In Ukraine, the heavy Russian bombardment of civilian targets combined with an annexation ceremony in Moscow that was seen as pompous and even delusional elicited a stream of venomous, angry commentary.
“Pain and rage,” wrote a Ukrainian Facebook user, Angelina Koshel, summing up the mood as Russia asserted ownership over territory its army occupies in Ukraine, along with large areas it has failed to capture or has retreated from.
“Is this how the enemy invites us into Russia?” Ms. Koshel wrote. “There will be no forgiveness for the murderers of peaceful people.”
The strike on the checkpoint and bus stop in Zaporizhzhia sprayed shrapnel into vehicles packed with passengers. On the roadside, a deep crater was gouged into fertile black soil, and bodies lay scattered about beside damaged cars and minivans.
People at the checkpoint were waiting to be allowed into Russian-occupied territory to pick up relatives and deliver humanitarian aid, the governor of Zaporizhzhia, Oleksandr Starukh, said in a message on the Telegram social media app. “All were civilians, our compatriots,” he added.
Also on Friday, rockets and Iranian-made kamikaze drones that Russia’s military recently acquired hit residential neighborhoods in the southern Ukrainian city of Mykolaiv, killing at least three people and wounding 19, the regional governor said, and a missile strike on a parking lot for buses in the city of Dnipro killed one person and ignited a fire that burned 52 buses.
For Ukrainians, the celebratory tone in Moscow appeared delusional not only for the contrast with macabre scenes at the sites of missile and rocket strikes. It also came just weeks after the Ukrainian army inflicted a humiliating defeat on the Russian military in a counteroffensive in Ukraine’s northeastern Kharkiv region, which forced the Russians to retreat, leaving destroyed tanks and their own war dead behind on the roadsides.
Ukrainian officials have consistently said they will disregard Russia’s territorial claims and press ahead with counteroffensives in eastern Ukraine and around the southern port city of Kherson. In addition to nearing the encirclement of the strategically important town of Lyman, a Russian logistics hub in eastern Ukraine, on Friday the Ukrainian military captured the town of Yampil in the Donetsk region, the Ukrainska Pravda newspaper reported.
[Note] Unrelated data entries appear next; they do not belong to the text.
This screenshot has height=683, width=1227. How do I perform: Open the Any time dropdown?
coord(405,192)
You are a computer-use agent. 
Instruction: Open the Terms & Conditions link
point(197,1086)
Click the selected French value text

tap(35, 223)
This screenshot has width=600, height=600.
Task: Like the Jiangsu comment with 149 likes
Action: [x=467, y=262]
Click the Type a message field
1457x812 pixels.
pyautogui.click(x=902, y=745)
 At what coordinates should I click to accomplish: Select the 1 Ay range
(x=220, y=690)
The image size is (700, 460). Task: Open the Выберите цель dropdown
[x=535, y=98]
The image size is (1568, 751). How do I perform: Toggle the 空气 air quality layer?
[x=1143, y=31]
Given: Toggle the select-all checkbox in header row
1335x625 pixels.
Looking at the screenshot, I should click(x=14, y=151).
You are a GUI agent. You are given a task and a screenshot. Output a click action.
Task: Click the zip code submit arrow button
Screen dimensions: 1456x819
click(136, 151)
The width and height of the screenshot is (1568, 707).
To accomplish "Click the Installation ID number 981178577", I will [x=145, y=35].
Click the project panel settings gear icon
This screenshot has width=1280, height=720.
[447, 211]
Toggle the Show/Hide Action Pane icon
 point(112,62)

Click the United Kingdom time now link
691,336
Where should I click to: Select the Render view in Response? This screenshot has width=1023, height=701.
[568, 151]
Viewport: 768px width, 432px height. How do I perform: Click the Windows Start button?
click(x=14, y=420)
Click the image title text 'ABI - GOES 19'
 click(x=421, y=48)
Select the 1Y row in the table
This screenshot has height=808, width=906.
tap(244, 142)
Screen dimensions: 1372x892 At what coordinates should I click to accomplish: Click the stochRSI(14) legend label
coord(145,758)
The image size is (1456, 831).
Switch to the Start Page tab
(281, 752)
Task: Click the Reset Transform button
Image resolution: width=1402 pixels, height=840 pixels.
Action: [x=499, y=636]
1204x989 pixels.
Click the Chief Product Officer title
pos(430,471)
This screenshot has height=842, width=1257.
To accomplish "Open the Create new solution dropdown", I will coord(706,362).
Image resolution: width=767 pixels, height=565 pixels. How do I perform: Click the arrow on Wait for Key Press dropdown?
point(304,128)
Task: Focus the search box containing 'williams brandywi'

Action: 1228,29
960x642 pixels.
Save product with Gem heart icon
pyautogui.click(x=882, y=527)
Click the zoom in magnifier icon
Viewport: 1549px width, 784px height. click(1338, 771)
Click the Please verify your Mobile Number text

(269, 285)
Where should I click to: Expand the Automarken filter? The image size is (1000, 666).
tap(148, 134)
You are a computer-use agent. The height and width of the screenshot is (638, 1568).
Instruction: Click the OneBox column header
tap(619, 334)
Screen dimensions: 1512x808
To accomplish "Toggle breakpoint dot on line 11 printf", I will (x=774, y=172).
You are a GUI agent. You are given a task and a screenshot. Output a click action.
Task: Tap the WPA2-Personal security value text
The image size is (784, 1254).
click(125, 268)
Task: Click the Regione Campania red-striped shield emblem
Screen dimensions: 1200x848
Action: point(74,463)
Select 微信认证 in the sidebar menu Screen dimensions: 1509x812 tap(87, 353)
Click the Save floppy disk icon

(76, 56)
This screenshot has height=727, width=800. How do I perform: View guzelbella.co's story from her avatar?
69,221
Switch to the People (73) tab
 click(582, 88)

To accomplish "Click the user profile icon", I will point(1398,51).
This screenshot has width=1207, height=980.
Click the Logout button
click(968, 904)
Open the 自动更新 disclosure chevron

In total, the Russian rocket and missile barrages in and near the four provinces Russian asserted it had annexed killed 30 civilians and wounded at least 107 others, the Ukrainian regional authorities said.
The result was deep anger at Russia within Ukraine on a day presented in Moscow as one of reunion for two brotherly peoples.
Borys Filatov, the mayor of Dnipro, one of the cities hit in bombardments, wrote that he hoped to see Russian soldiers “hang on trees” like the debris from the explosions he saw at the site of a missile strike. “Only the strength of our revenge matters,” Mr. Filatov said.
The city of Zaporizhzhia, a large regional center on the Dnipro River, is often the first stop for civilians fleeing Russian-controlled territory farther south. It is a place where they can find food and shelter before moving to other parts of the country, usually farther west, away from the fighting. But every day there are also long convoys of vehicles headed the other direction, into Russian-controlled territory. It was at this crossing point, pivotal for family reunions and humanitarian aid shipments, that the deadliest barrage struck.
In the civilian victims of the strike, Oleksiy Voronin, the founder of an aid group whose minivans where perforated by shrapnel on Friday, saw a cruel warning from Moscow. “The events of today are like a message” from Russia, he said, though one he would never accept. “It is not your territory.”